Without the images, print all the entries below exactly as given.

## [Data for this exercise]
.....

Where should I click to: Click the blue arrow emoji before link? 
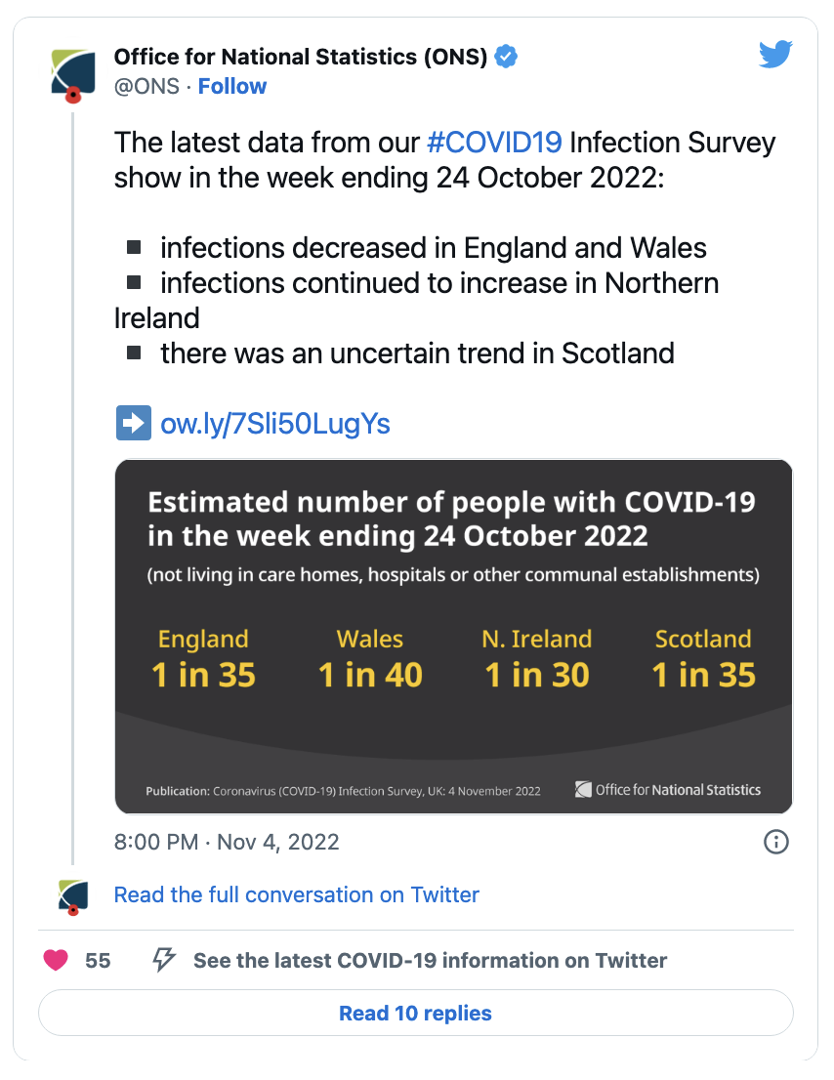[x=134, y=423]
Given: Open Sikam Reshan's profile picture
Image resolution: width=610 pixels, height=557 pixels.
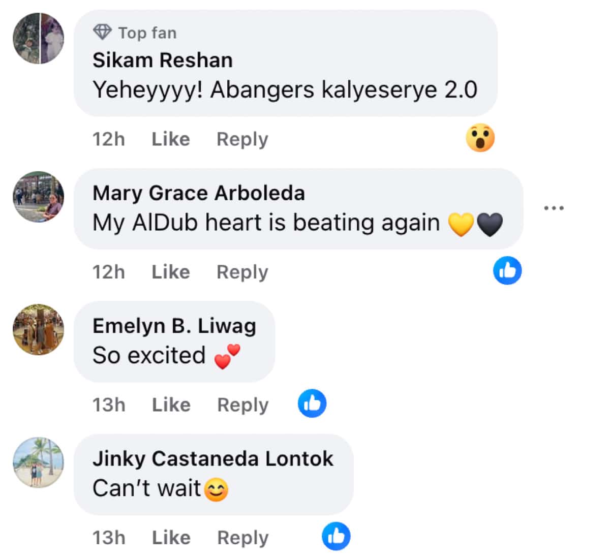Looking at the screenshot, I should pos(39,39).

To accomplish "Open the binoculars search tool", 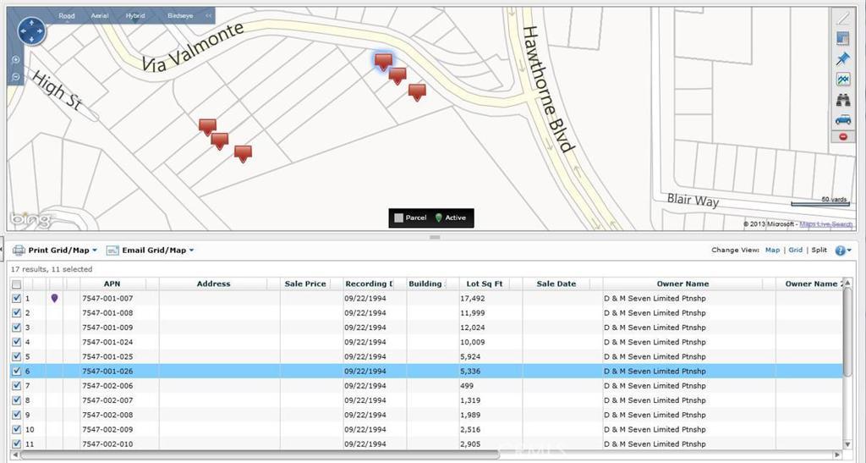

.....

## [Result of this task]
Where should I click to: Click the blue arrow emoji before link? 
[x=134, y=423]
Given: Open Sikam Reshan's profile picture
Image resolution: width=610 pixels, height=557 pixels.
Looking at the screenshot, I should pos(39,39).

To accomplish "Open the binoculars search tool", 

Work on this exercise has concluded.